Google’s Teachable Machine and Microsoft’s Lobe.ai are other tools forging this path. “Just as clickable icons have replaced obscure programming commands on home computers, new no-code platforms replace programming languages with simple and familiar web interfaces,” writes The New York Times, quoting “no-code evangelist” Craig Wisneski — co-founder of Akkio, an automated way to construct predictions from data — saying, “We are trying to take AI and make it ridiculously easy.”

“It used to require a team of engineers to build a piece of software, and now users with a web browser and an idea have the power to bring that idea to life themselves,” NYT adds, explaining how Microsoft engineer Sean Cusack was able to use the company’s fledgling Lobe to create a program to parse thousands of insect photos for data relevant to his bee-keeping hobby.

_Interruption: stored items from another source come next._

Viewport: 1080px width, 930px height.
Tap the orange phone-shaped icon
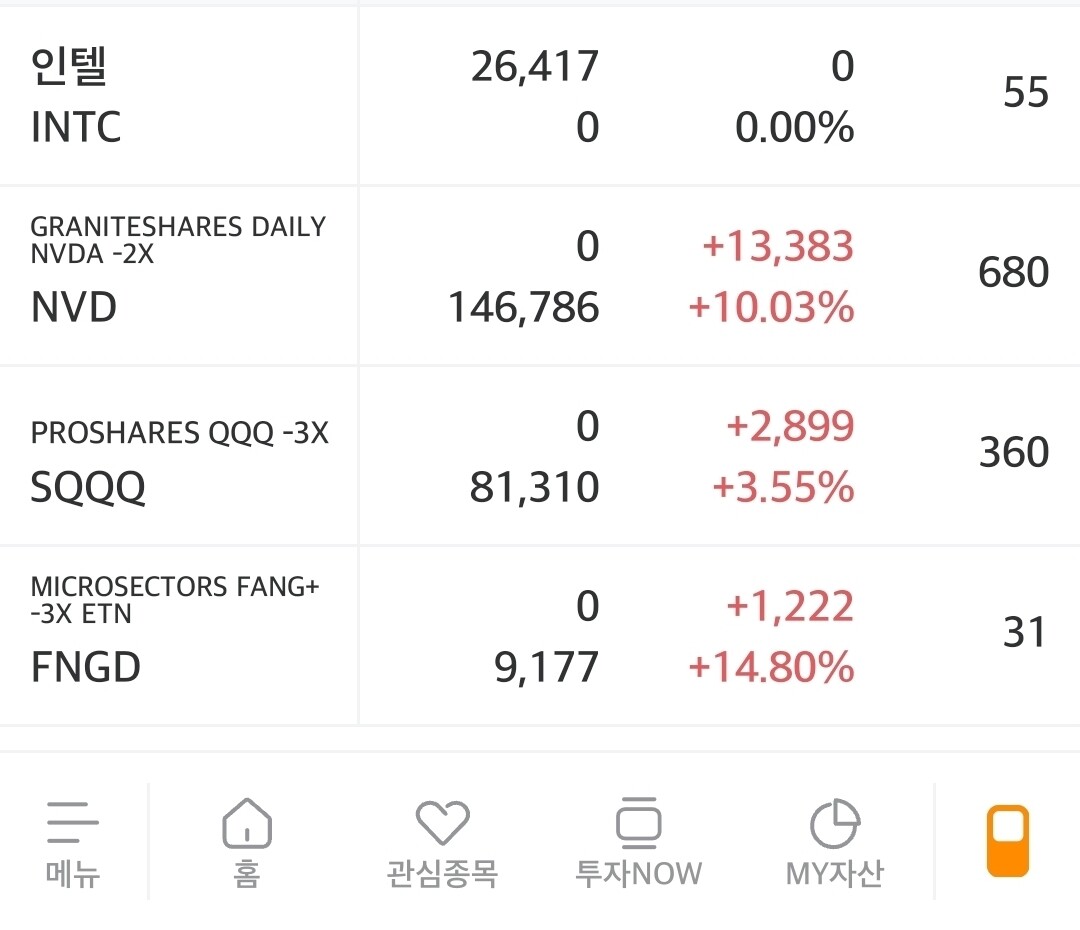[x=1007, y=841]
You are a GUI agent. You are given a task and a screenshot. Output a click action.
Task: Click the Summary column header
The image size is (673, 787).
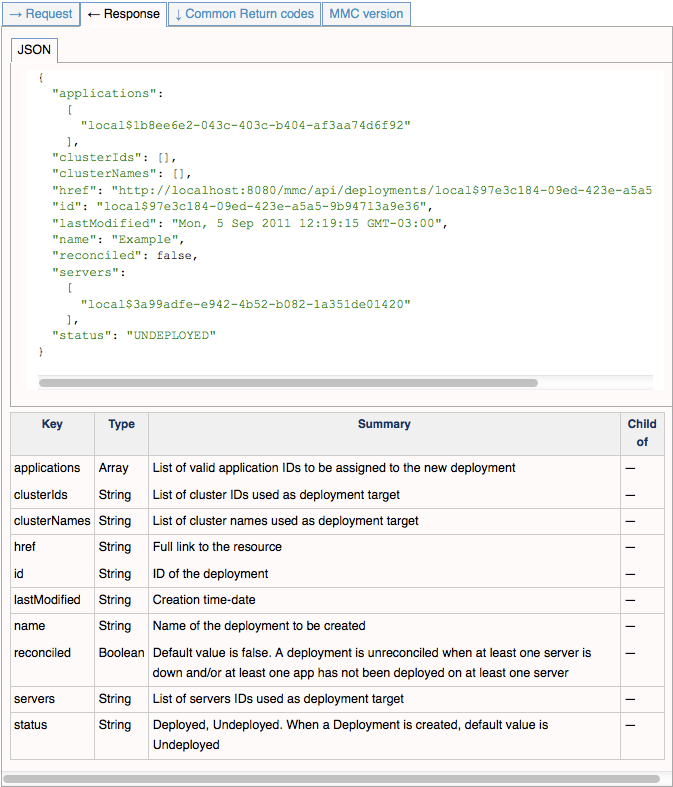[x=384, y=424]
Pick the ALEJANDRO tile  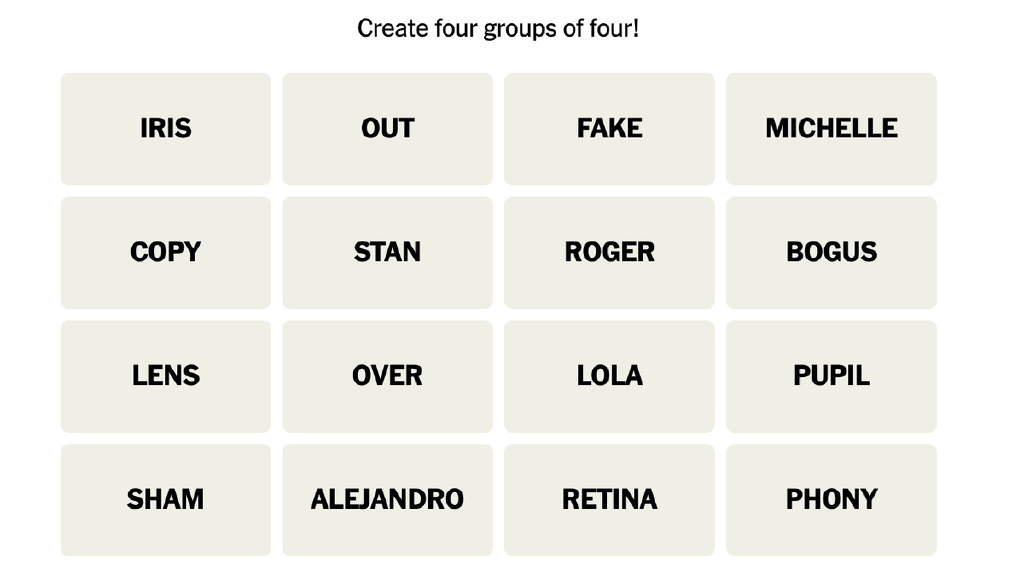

Despite his title, Cusack told NYT the data science for his program was beyond his expertise. The Lobe platform, NYT writes, “allowed him to drag and drop sample photos and click a few buttons to make a system” that could accomplish his objective.

“Advances in AI itself are making no-code platforms more powerful,” NYT reports, explaining that “OpenAI, the company co-founded by Elon Musk, has a vast AI system, GPT-3, that can write code when prompted with simple English.”

Wired explains that OpenAI developers “have already built demos that let a layperson write simple apps just by describing what they want: ‘Make me a personal website with PayPal embedded for payments,’ or ‘Write an app that finds travel expenses in my bank statements and puts them in a spreadsheet.’”

In addition to OpenAI’s Copilot, buzzy code prediction tools include Tabnine, which supports over 23 programming languages, and AlphaCode, from Alphabet’s DeepMind, an AI tool “trained using open source code from GitHub” that “can perform complex coding tasks better than the average programmer and could lead to the AI that can change itself,” writes Information Age.

In addition to making things exponentially easier for professional coders, such platforms prompt Wired to envision “a sort of Gutenbergian eruption where anyone — from artists to bureaucrats to criminals to high school students — can automate their lives in a heartbeat.”